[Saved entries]
┌──

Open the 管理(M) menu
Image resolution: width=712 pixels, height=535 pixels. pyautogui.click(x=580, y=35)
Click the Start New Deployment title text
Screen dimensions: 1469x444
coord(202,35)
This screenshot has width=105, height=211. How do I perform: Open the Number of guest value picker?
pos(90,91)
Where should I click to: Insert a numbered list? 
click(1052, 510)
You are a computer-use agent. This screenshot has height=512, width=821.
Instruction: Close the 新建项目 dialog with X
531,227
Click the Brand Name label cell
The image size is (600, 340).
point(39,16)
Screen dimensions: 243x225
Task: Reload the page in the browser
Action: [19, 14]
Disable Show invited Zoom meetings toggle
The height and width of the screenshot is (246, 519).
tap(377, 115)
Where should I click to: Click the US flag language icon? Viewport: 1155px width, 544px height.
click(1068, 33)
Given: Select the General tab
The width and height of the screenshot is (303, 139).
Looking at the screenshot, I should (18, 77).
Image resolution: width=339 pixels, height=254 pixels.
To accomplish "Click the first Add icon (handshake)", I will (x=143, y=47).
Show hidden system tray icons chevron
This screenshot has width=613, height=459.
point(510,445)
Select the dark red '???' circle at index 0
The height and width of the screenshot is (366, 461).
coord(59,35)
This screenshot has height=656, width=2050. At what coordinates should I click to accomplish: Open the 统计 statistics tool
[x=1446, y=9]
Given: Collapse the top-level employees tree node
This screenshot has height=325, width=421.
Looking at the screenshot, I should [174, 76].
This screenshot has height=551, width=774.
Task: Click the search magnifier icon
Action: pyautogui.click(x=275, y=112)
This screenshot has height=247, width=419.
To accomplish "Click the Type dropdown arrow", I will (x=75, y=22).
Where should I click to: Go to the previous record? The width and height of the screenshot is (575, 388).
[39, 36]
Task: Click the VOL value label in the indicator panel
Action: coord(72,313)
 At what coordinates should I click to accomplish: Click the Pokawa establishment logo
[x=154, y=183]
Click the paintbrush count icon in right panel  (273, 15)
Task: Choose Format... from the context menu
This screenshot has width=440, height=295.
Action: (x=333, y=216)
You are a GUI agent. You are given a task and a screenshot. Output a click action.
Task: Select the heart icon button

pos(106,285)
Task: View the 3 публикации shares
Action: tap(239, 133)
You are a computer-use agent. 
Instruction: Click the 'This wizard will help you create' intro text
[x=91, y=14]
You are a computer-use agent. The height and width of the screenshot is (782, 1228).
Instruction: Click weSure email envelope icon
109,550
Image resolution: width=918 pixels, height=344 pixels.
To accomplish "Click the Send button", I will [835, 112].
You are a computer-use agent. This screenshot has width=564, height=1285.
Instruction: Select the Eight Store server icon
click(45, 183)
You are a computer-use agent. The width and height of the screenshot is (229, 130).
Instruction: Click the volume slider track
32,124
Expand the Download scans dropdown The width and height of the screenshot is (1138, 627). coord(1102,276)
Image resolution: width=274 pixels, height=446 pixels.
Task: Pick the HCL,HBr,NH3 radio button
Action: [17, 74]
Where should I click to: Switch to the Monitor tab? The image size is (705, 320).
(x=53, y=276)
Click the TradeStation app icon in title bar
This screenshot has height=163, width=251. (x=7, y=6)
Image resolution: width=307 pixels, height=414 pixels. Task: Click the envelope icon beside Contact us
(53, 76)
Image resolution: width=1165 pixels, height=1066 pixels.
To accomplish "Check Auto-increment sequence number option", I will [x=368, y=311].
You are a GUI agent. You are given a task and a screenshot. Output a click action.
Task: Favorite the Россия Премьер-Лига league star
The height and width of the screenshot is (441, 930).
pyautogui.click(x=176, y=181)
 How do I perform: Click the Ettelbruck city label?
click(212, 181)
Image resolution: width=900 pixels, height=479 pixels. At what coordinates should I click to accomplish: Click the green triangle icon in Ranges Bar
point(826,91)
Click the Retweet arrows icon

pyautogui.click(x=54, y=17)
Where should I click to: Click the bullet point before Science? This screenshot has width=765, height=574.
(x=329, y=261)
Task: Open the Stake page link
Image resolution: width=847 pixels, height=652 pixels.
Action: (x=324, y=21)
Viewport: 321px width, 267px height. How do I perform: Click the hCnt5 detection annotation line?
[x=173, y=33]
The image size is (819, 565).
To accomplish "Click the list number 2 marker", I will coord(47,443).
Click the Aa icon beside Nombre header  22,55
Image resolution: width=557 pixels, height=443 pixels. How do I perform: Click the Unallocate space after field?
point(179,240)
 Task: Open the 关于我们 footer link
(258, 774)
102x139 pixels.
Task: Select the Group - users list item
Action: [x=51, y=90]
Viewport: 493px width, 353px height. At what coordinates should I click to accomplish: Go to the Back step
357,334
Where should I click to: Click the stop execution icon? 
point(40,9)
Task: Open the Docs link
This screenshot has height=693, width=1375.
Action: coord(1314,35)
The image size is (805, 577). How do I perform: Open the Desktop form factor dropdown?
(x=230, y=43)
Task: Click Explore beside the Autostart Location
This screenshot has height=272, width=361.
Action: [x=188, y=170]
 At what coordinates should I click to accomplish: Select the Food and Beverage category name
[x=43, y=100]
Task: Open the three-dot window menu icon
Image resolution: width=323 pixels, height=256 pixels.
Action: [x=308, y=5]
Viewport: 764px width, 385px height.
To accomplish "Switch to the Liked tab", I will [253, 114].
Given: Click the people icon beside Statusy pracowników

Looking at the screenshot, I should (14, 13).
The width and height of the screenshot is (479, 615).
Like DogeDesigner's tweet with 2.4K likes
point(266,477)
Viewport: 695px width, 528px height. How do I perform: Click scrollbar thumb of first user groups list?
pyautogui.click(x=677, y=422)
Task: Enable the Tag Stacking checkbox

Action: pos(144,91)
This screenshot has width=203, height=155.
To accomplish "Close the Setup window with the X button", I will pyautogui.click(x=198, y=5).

└──

Exercise objective: Your task is to copy each line of the entries that includes the word "computer".

Response:
You are a computer-use agent. This screenshot has height=512, width=821.
You are a computer-use agent. 
You are a computer-use agent. The height and width of the screenshot is (782, 1228).
You are a computer-use agent. This screenshot has width=564, height=1285.
You are a computer-use agent. The width and height of the screenshot is (229, 130).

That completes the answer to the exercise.